Using sys-firewall as UpdateVM to download updates for Dom0; this may take some time...
--> Running transaction check
---> Package kernel-419.x86_64 1000:4.19.182-1.pvops.qubes will be installed
--> Finished Dependency Resolution
kernel-419-4.19.182-1.pvops.qubes.x86_64.rpm | 50 MB 00:04
Successfully verified /var/lib/qubes/dom0-updates/packages/kernel-419-4.19.182-1.pvops.qubes.x86_64.rpm
Qubes OS Repository for Dom0 125 MB/s | 161 kB 00:00
Dependencies resolved.
================================================================================
Package Arch Version Repository Size
================================================================================
Installing:
kernel-419 x86_64 1000:4.19.182-1.pvops.qubes qubes-dom0-cached 50 M
Transaction Summary
================================================================================
Install 1 Package
Total size: 50 M
Installed size: 252 M
Is this ok [y/N]:
Explanations : the repomd.xml refers the repodata/0d0fc2a6e28dbf0fd656c000f93d56316f41371182301ec0587d3c781ac3433f-primary.xml.gz which contains:
@ludovic provided the right answer, but my initial thoughts from the first post were if you were sure you wanted kernel 4.9? That is quite old and is considered a 3 year old stale branch according to Github 0.

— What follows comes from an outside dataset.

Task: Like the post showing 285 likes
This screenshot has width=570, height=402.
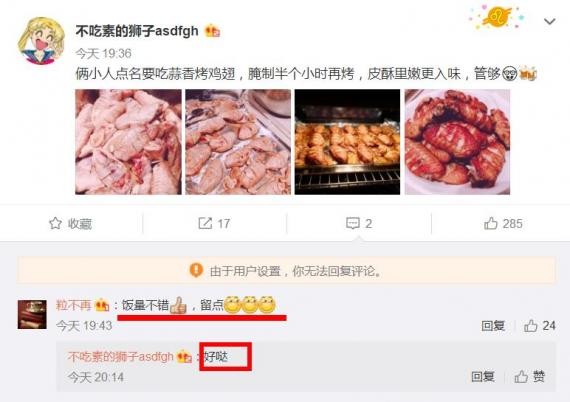Action: click(x=503, y=224)
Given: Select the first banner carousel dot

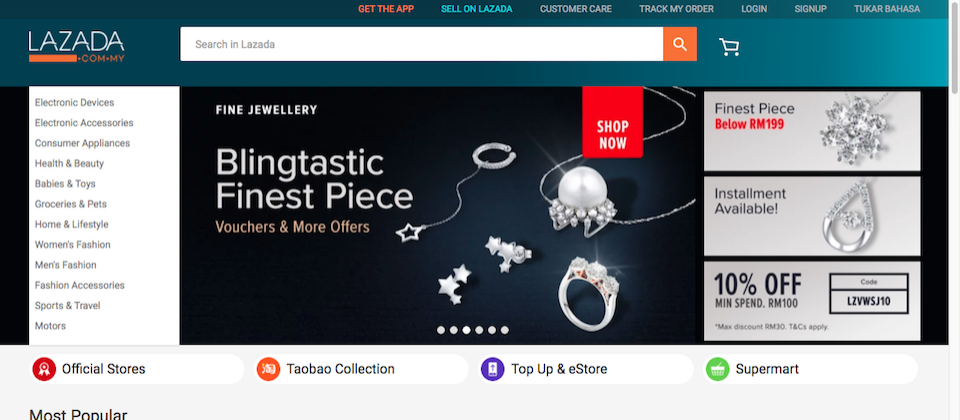Looking at the screenshot, I should pos(441,330).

If an older kernel version branch is sought (older than 5.4), kernel version 4.19 is available and is an active branch; it is available as package kernel-419 (and kernel-419-qubes-vm).
In terms of downgrading instruction, what you tried, as well as what is documented, is the right way.

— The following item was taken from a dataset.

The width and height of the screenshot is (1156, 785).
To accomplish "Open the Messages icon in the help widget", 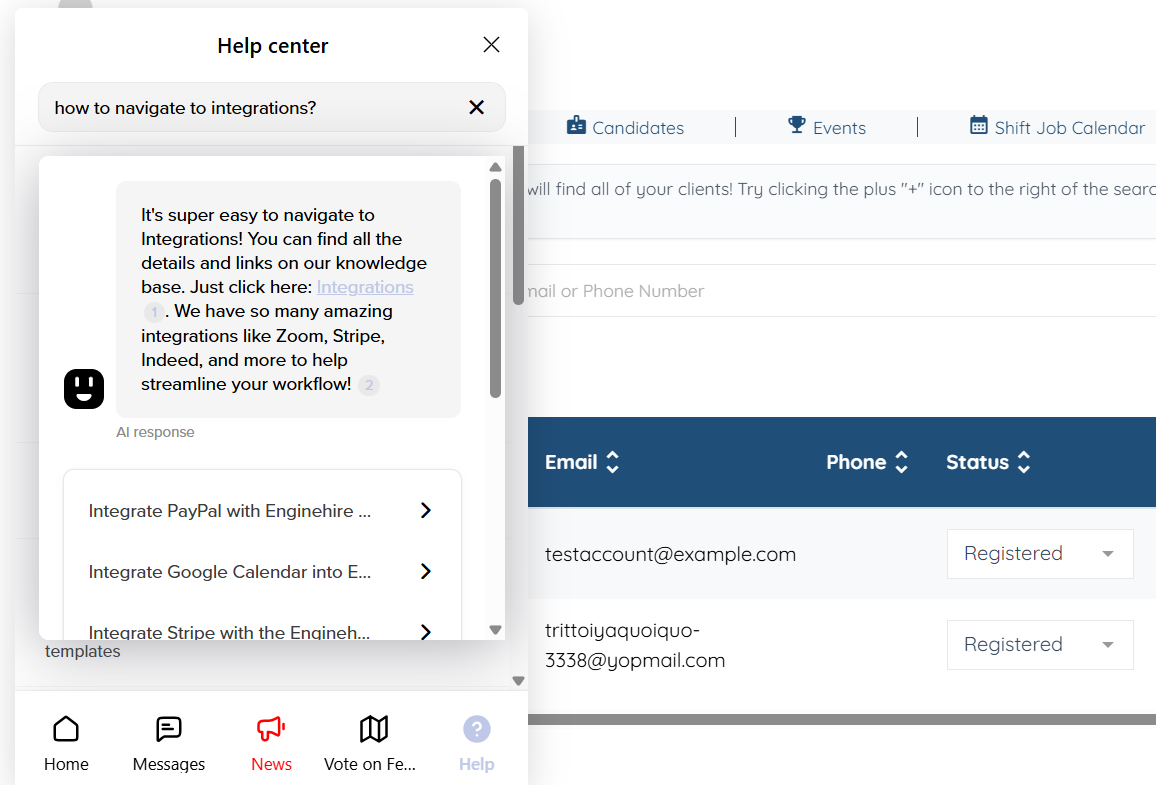I will tap(169, 729).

It appears the Qubes 4.0 current repo metadata only includes the latest packages, or some packages after a certain point. A quick and weak bisect shows that somewhere between November and December 2020 only the latest packages were included in the repo metadata. Perhaps this was a repo “refresh” to minimize the size of repodata? I am not sure and have not investigated any package generation changes that occurred around that time.
What this means is if you perform manual .rpm file downloads, it will be up to you to resolve any dependencies since you are no longer relying on repo data to find and install dependencies for you.
And as always, be cautious of what rpms you install, especially in dom0. Older packages that are properly signed may have vulnerabilities that were later fixed in future versions.